§ Work order:
Your response should be the lines from the one holding "Click the yellow minimize" to the last line of the data below, copied exactly and with no additions.

§ Dataset records:
== == ==
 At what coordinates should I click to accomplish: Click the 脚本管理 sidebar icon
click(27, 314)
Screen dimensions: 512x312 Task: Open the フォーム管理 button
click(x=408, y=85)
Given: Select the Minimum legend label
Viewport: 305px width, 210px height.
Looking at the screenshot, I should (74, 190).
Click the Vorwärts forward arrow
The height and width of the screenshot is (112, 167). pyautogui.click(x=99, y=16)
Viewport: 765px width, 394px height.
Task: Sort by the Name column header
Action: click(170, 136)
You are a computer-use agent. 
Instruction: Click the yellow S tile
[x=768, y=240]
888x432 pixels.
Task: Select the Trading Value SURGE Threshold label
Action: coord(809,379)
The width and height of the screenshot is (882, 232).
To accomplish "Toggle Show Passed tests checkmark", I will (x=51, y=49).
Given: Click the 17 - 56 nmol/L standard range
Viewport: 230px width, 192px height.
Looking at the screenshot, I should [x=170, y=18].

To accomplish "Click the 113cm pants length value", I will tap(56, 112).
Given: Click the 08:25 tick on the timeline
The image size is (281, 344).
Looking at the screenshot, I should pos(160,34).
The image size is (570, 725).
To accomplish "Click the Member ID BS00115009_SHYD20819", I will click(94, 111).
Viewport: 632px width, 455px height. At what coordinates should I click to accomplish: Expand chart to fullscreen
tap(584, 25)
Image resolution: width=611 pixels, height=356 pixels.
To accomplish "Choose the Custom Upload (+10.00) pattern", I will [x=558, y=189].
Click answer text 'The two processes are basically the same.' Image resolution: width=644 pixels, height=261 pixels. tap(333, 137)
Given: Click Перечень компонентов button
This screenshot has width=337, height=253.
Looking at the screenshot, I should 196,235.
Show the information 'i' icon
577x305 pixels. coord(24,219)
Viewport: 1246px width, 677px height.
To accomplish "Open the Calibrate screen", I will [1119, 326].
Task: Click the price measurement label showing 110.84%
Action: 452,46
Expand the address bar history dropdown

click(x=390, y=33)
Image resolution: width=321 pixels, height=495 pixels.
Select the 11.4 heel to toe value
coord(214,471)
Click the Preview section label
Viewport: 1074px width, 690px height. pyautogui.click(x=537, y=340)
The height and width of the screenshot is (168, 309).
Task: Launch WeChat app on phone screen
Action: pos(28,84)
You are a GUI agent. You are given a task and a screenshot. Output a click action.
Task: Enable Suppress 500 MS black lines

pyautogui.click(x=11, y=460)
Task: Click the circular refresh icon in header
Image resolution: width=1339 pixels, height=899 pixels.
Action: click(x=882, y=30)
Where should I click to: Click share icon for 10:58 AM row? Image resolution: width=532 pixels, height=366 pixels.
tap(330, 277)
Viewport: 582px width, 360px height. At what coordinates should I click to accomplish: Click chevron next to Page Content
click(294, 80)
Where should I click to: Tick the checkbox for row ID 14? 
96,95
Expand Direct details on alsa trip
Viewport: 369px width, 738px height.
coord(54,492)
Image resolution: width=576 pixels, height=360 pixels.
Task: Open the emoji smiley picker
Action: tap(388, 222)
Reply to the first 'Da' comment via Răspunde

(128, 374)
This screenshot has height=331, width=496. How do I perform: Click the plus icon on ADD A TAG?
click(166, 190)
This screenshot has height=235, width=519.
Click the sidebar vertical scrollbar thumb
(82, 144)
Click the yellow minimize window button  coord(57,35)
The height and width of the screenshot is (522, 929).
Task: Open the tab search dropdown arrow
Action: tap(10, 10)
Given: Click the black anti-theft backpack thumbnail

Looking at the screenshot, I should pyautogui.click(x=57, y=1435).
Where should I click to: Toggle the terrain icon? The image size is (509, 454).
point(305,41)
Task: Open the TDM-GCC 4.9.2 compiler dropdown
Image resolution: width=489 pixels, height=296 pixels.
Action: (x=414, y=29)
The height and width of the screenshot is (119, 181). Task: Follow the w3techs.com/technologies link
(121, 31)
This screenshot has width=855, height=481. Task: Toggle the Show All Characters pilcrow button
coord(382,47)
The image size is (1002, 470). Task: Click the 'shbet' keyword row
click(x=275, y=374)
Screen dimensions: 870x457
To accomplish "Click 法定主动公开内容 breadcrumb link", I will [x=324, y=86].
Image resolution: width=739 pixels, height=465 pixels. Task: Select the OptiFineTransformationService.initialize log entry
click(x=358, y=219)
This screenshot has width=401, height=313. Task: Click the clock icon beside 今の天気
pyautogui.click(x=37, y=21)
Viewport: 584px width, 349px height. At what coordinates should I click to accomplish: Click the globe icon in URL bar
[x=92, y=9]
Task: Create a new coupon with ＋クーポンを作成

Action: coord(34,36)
== == ==
§ Expected output:
Click the yellow minimize window button  coord(57,35)
The height and width of the screenshot is (522, 929).
Task: Open the tab search dropdown arrow
Action: tap(10, 10)
Given: Click the black anti-theft backpack thumbnail

Looking at the screenshot, I should pyautogui.click(x=57, y=1435).
Where should I click to: Toggle the terrain icon? The image size is (509, 454).
point(305,41)
Task: Open the TDM-GCC 4.9.2 compiler dropdown
Image resolution: width=489 pixels, height=296 pixels.
Action: (x=414, y=29)
The height and width of the screenshot is (119, 181). Task: Follow the w3techs.com/technologies link
(121, 31)
This screenshot has width=855, height=481. Task: Toggle the Show All Characters pilcrow button
coord(382,47)
The image size is (1002, 470). Task: Click the 'shbet' keyword row
click(x=275, y=374)
Screen dimensions: 870x457
To accomplish "Click 法定主动公开内容 breadcrumb link", I will [x=324, y=86].
Image resolution: width=739 pixels, height=465 pixels. Task: Select the OptiFineTransformationService.initialize log entry
click(x=358, y=219)
This screenshot has width=401, height=313. Task: Click the clock icon beside 今の天気
pyautogui.click(x=37, y=21)
Viewport: 584px width, 349px height. At what coordinates should I click to accomplish: Click the globe icon in URL bar
[x=92, y=9]
Task: Create a new coupon with ＋クーポンを作成

Action: coord(34,36)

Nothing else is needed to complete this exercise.